## Given request 1
Offset the listing's coordinates by 61, starting at the line containing "Open the English language selector" and ending at the last line of the listing. Reproduce those lines with their requests, adding 61 to every coordinate in the answers and leaving out the pictures.

## Extract
Yeah..... Honestly I am Really Torn!!
Riley does so well on it... He's even on their testimonial page!!

I immediately stopped that bag and ordered more off chewy which arrived on Saturday. But the more I think about it maybe I should try and switch to something else altogether. 

What would you do????
Should I just stick with them and ignore their awful customer service????


----------



## RileyDC (Apr 20, 2011)

I checked with chewy and I can send the two bags that for free..... ?!?!


----------



## mdbflorida (Feb 28, 2013)

I am not going to switch yet. They are doing so well on the pearl millet one. Of course if they have some kind of recall then I would. If I were you given the hives, they probably shouldn't stay on it or at least not the wild ocean one.


----------



## RileyDC (Apr 20, 2011)

## Given request 2
Supply the next part of the forum thread about switching dog food, starting after the last post shown.

Collected data:
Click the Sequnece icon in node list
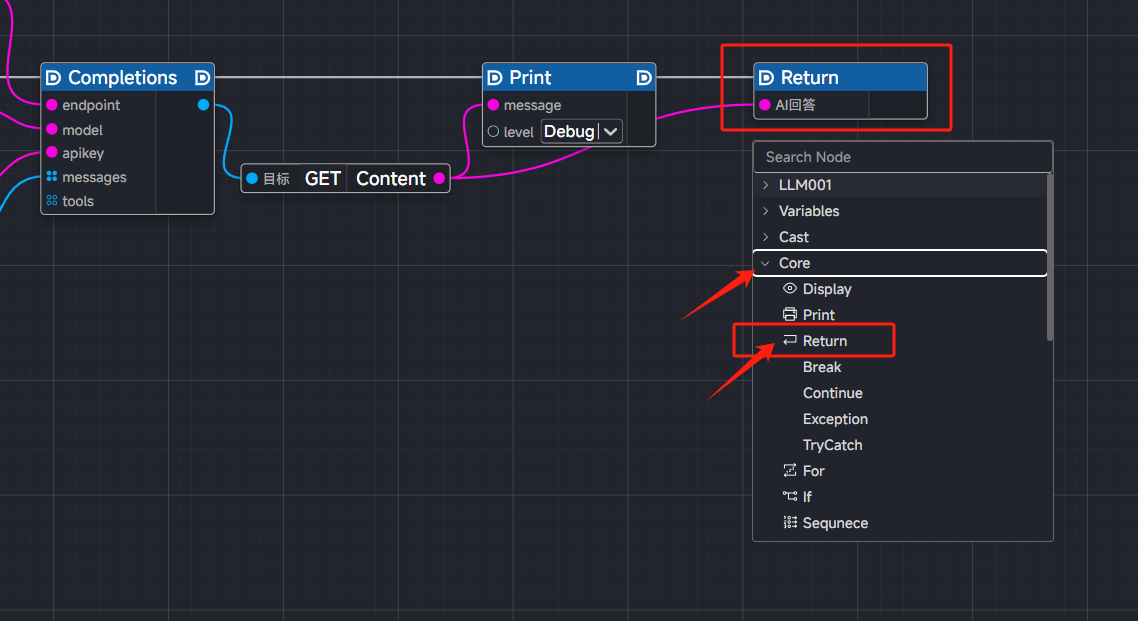This screenshot has width=1138, height=621. click(x=790, y=523)
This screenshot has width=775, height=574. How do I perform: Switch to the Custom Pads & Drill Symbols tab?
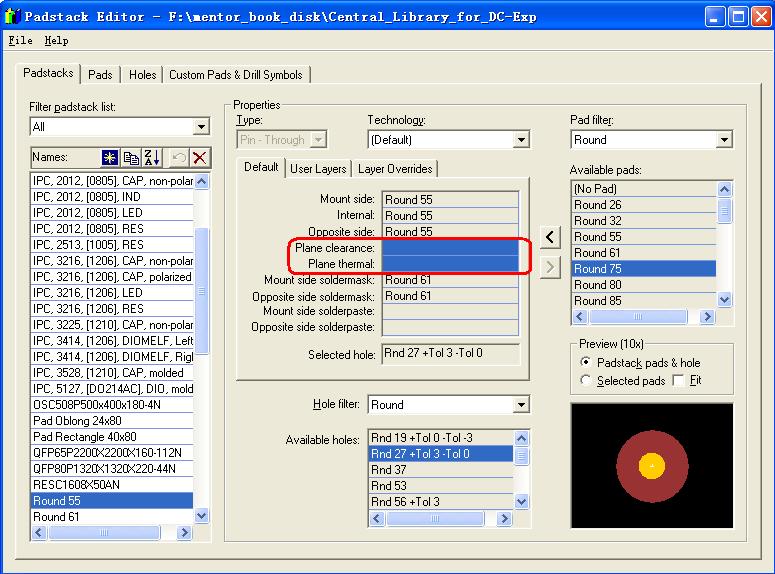pyautogui.click(x=236, y=75)

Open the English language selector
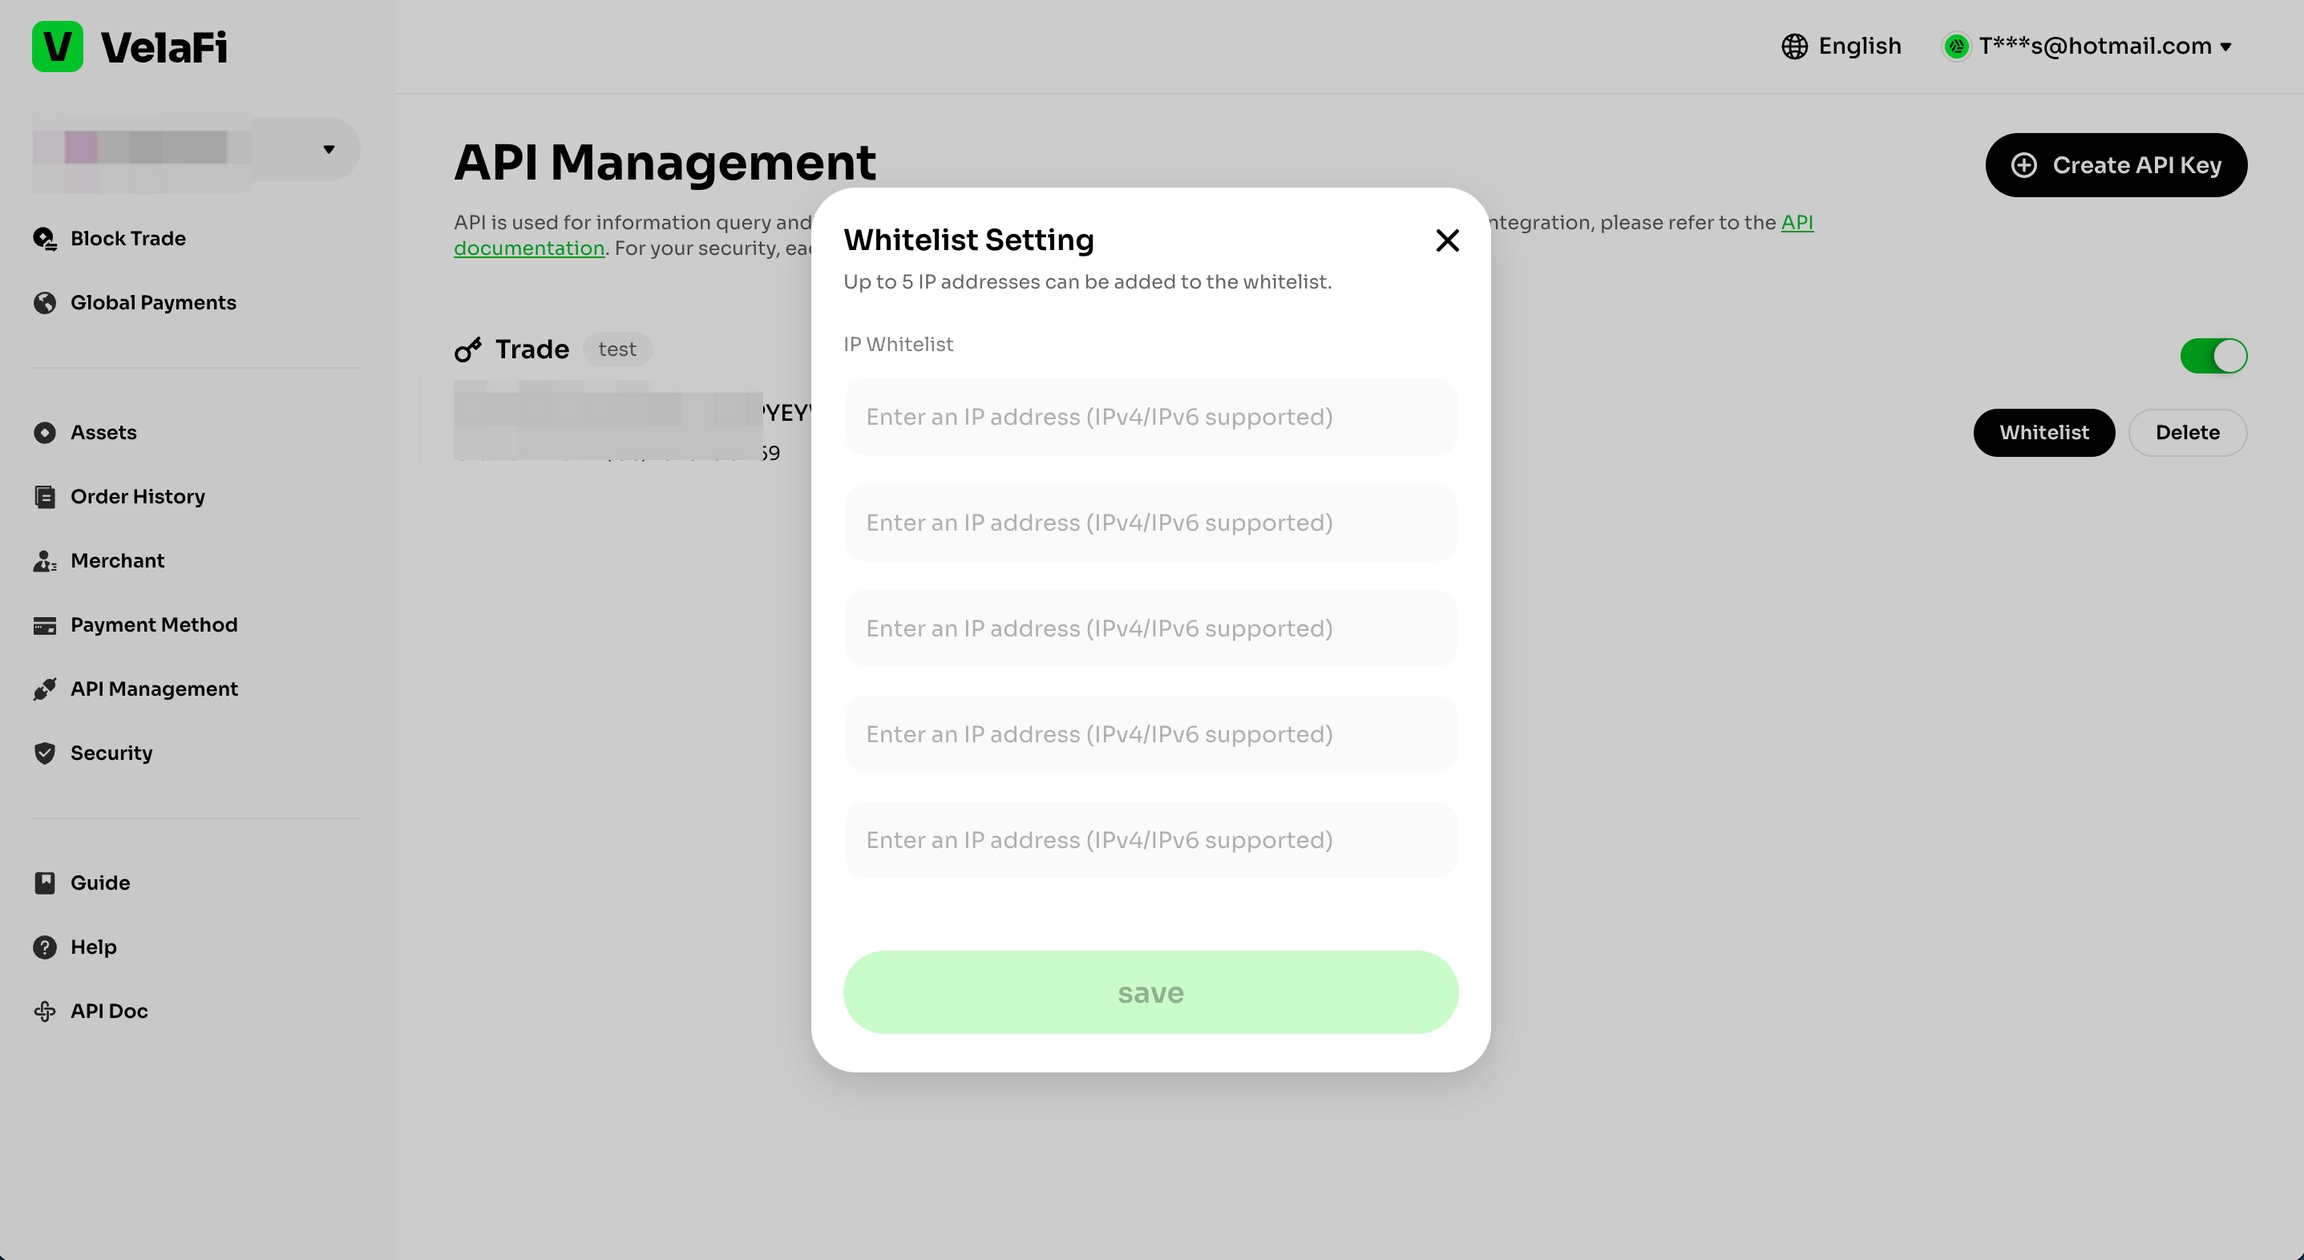pos(1841,47)
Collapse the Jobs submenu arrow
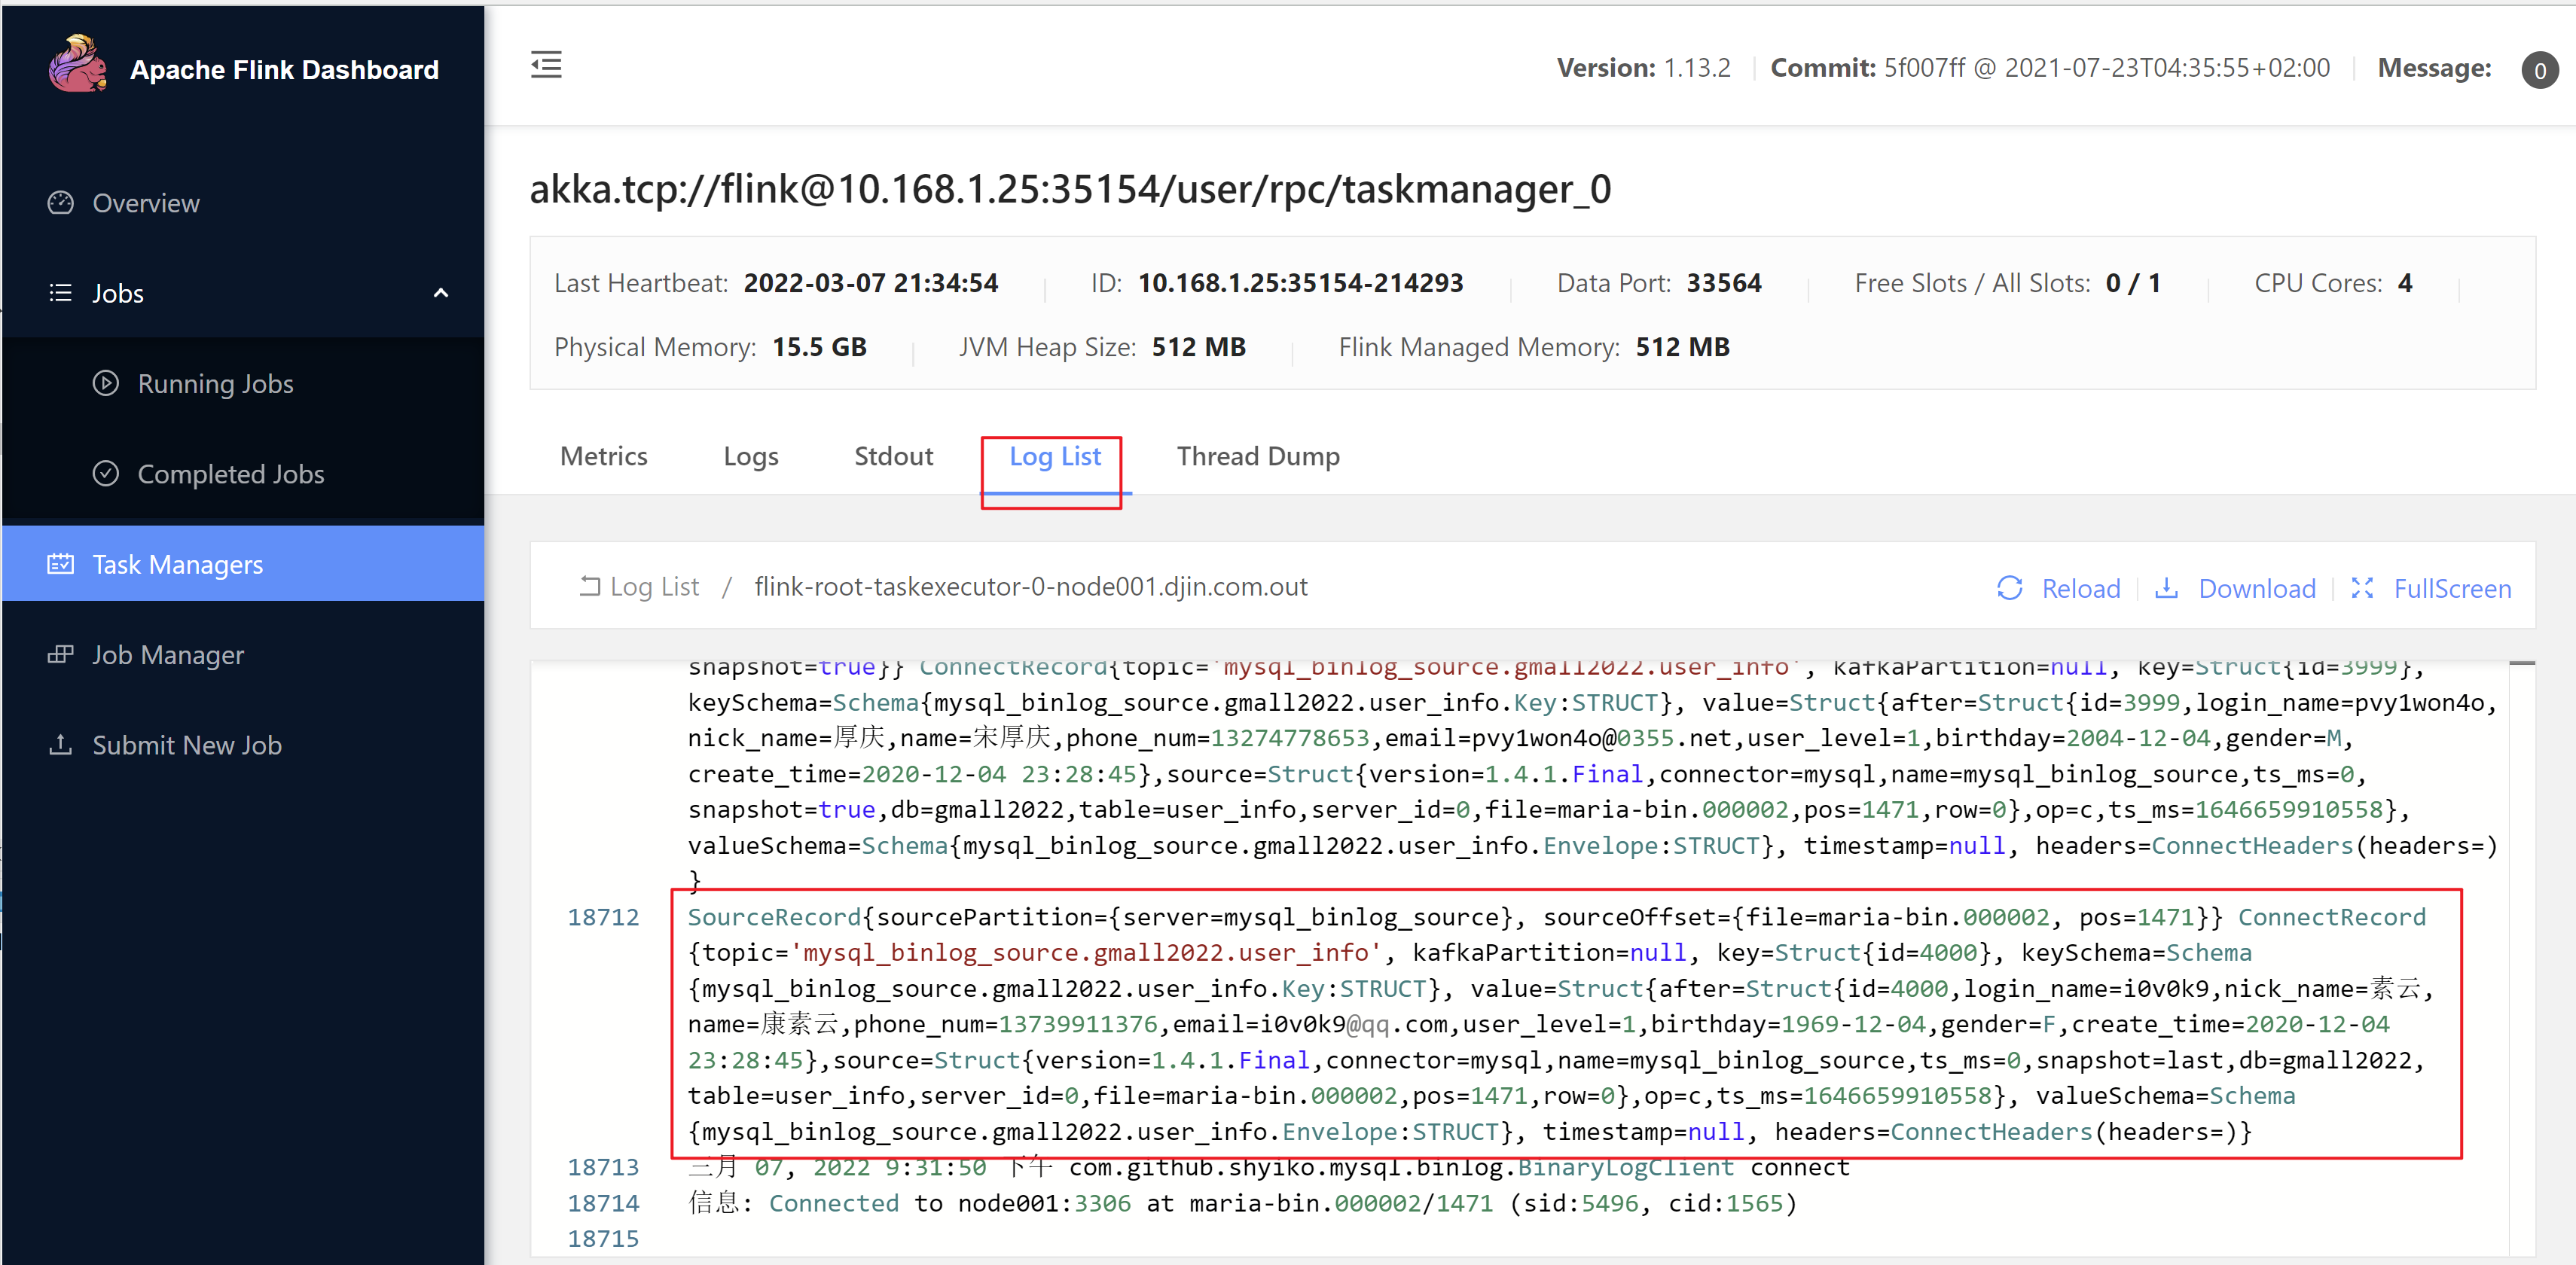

## Task output 1
Open the English language selector
pos(1902,108)
Collapse the Jobs submenu arrow

## Task output 2
mdbflorida said:


> I am not going to switch yet. They are doing so well on the pearl millet one. Of course if they have some kind of recall then I would. If I were you given the hives, they probably shouldn't stay on it or at least not the wild ocean one.


Yeah.... I am going to research a little more. I switched him to the six-fish Orijen. Will see how he does with that. 

I hate the food issue. Perhaps I should just look into home cooking.. UUGGHH


----------



## RileyDC (Apr 20, 2011)

mdbflorida said:


> I am not going to switch yet. They are doing so well on the pearl millet one. Of course if they have some kind of recall then I would. If I were you given the hives, they probably shouldn't stay on it or at least not the wild ocean one.



I took both bags of Orijen and CC last night and did a comparison of ingredients, guaranteed analysis and other things... The Orijen definitely looks a little better in my eyes and is about the same price where I get it. I switched him cold turkey night before last and poops have been Fine... Soooo Excited to get him back on this food. :chili:

I Love how Champion has one big plant and takes care of everything right there. CC was having issues last year outsourcing the Duck causing there to be no open-sky for months and they have been saying Buffalo was Coming for over a year now!! I know they went through plant moves, etc. last year also.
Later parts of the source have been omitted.